I pace around the airport to match my anxiety. I'm buying a bag for my HDV-cam when I notice a book on the shelf, 'Save The Cat.' I quickly browse through -- it looks like story-making for dummies - love at first sight.
I enter a small airplane that will take me to Cebu City. I've received modest support from Scandinavian film funds to do a film there. About the local transgender (locally slanged: ladyboys) community.
For the last 12 months, I'd been going from market to market, and no one wanted to pre-buy a film about transgenders. "It's been done before so many times." ... "We are already doing a film like this" ... down to a lecture "Why are you here trying to make this film, nobody is interested," advice from a known European TV commissioner.
I was at my lowest low, no confidence, but in the one hour and forty minutes hours, from Singapour to Cebu City, I read Save The Cat. It felt like Blake Snyder had packaged himself into this book, to say: "Don't worry." And to hug me.
Blake gave us all a tool.

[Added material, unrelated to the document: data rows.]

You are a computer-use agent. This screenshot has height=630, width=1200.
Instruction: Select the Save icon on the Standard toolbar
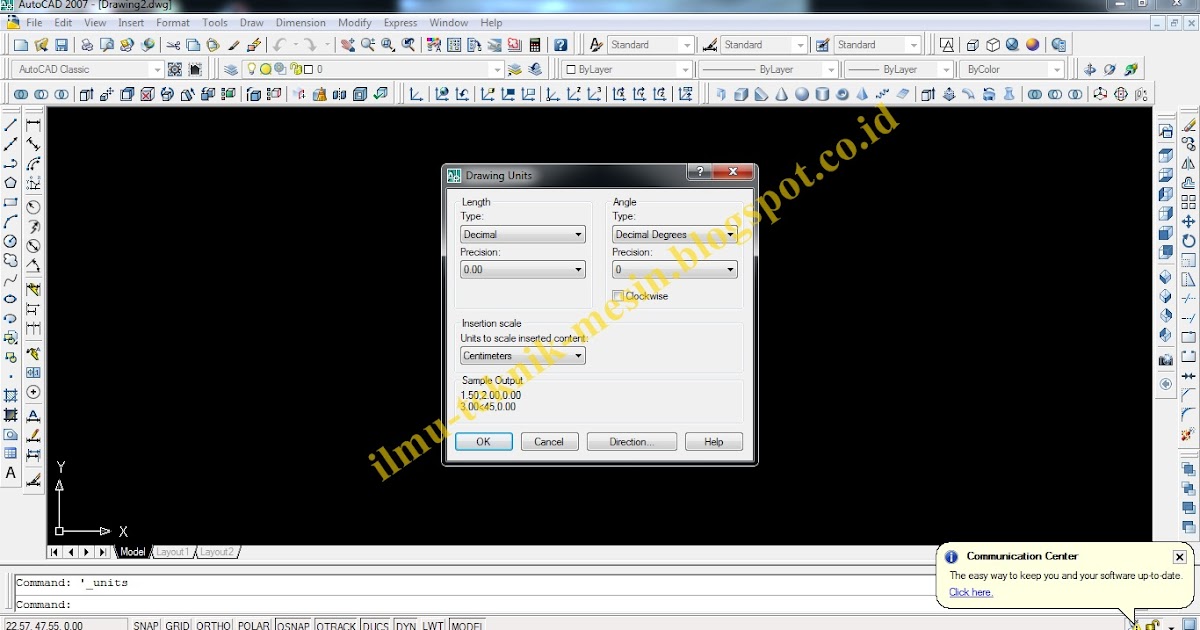[x=60, y=44]
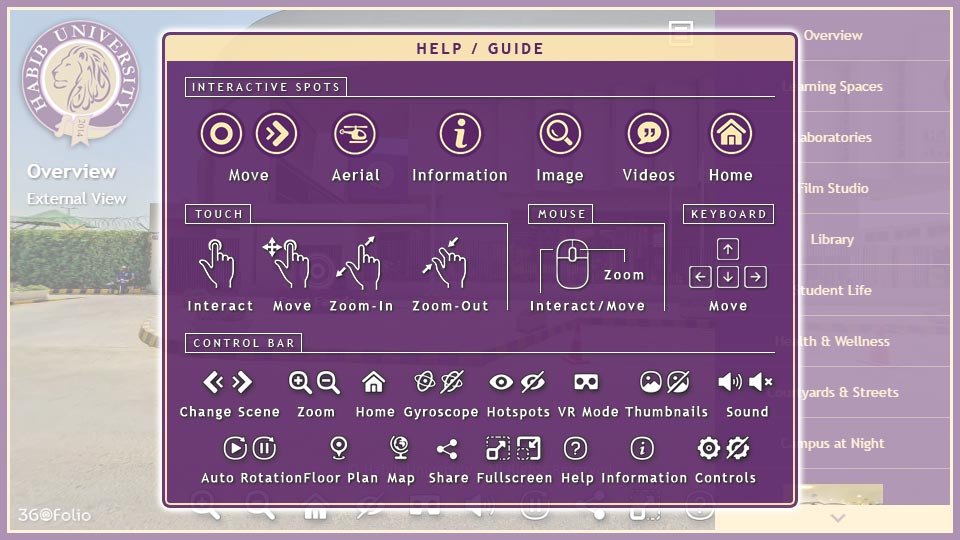960x540 pixels.
Task: Toggle the Hotspots eye icon
Action: 501,382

Like the child in H.C. Andersen's story, Blake pointed to the Emperor to tell us that he didn't need to act all that fancy. Save the Cat didn't only demystify scriptwriting, it allowed us to see with childlike eyes so we could all go deeper into the magic world.

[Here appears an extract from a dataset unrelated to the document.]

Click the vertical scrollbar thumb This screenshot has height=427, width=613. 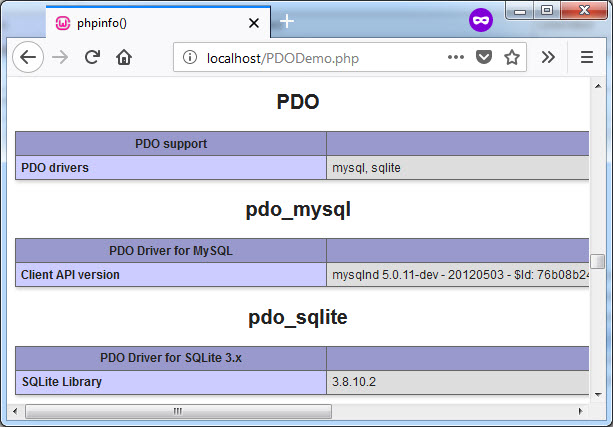click(x=598, y=261)
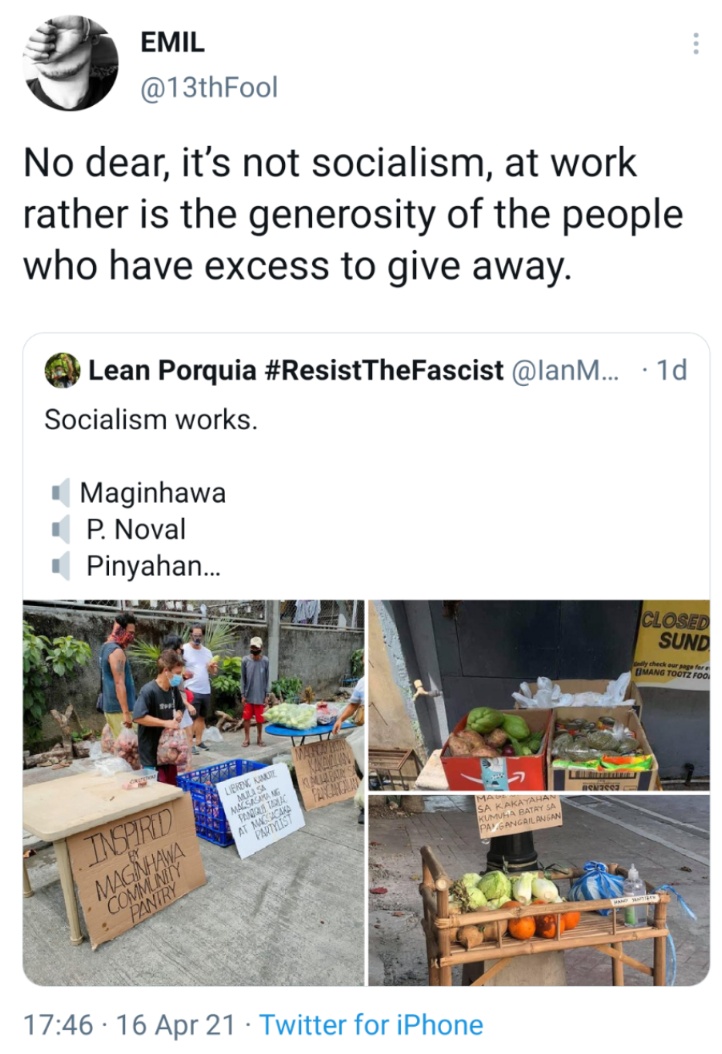Image resolution: width=722 pixels, height=1054 pixels.
Task: Open the EMIL display name
Action: click(172, 42)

Save the Cat has often been high-browed for its blueprint approach of writing a script. But for me, it was what I had been waiting for. I got physical allergies trying to read Syd Field or Joseph Campell. I liked Blake's VHS approach. The Bruce Lee approach, direct impact without the fancy invisible clothes.
The film in the Philippines was the first one I used it on, and the film won 'Best Picture' at the Berlinale Int'l Festival Teddy Award. Since then I have used it for all my work, when I am editing a film, writing treatments, cutting trailers. And I never get tired of spreading the word.
I did exchange emails with Blake before he passed away. He wanted to come to Iceland and hold a lecture about the powers of STC.
Thank you, Blake, for what you did for the lost filmmaker, for
speaking English in this essential guidebook. And thanks to the mighty team running the STC organization and the selfless work of continuing the legacy.